HÜDA PAR'dan 15 Temmuz Mesajı
ABD destekli 15 Temmuz darbe girişiminin 3'üncü yıl dönümü dolayısıyla bir mesaj yayımlayan HÜDA PAR, 15 Temmuz darbe girişiminin, egemen güçlerin açık desteği ile ülkenin geleceğini ipotek altına alma girişimi olduğunun altını çizdi.
HÜDA PAR Genel Merkezi, ABD destekli 15 Temmuz darbe girişiminin 3'üncü yıl dönümü münasebetiyle yayımladığı mesajda, "ihanet girişimine karşı minarelerden yükselen salâlar, bütün farklılıkları ile insanımızı cihad ve şehadet aşkıyla meydanlarda yekvücut olarak toplamıştır." denildi.
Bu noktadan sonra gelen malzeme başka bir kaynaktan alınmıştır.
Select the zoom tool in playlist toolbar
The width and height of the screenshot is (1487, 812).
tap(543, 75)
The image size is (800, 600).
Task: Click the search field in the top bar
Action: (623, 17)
ABD destekli ihanet girişiminden sonra ilan edilen OHAL uygulamalarının kaldırılması çağrısında bulunulan mesajda, "OHAL, bütün uygulamaları ve oluşturduğu tahribatlarla birlikte kaldırılmadığı müddetçe kalkmış sayılmaz." ifadelerine yer verildi.
"15 Temmuz kardeşliğin zaferiydi"
HÜDA PAR’ın darbe girişimiyle birlikte meydanlara çıktığı ve sonuna kadar terk etmediğinin hatırlatıldığı mesajda, "15 Temmuz askeri darbe girişiminin ve buna karşın zaferle neticelenen halkın direnişinin üzerinden 3 yıl geçti. Darbe haberlerinin yayıldığı ilk andan itibaren darbecilere karşı meydanlara çıkan ve sonuna kadar terk etmeyen HÜDA PAR olarak bir kez daha bu girişimi tel’in ediyor ve halkın zaferini kutluyoruz. Bununla birlikte toplumumuzun bir daha bu tür girişimlerle yüz yüze kalmamasını temenni ediyor, Türkiye’de bir gelenek haline gelen darbe kültürünün tamamen kalkması için kalıcı tedbirlerin alınması çağrısında bulunuyoruz." denildi.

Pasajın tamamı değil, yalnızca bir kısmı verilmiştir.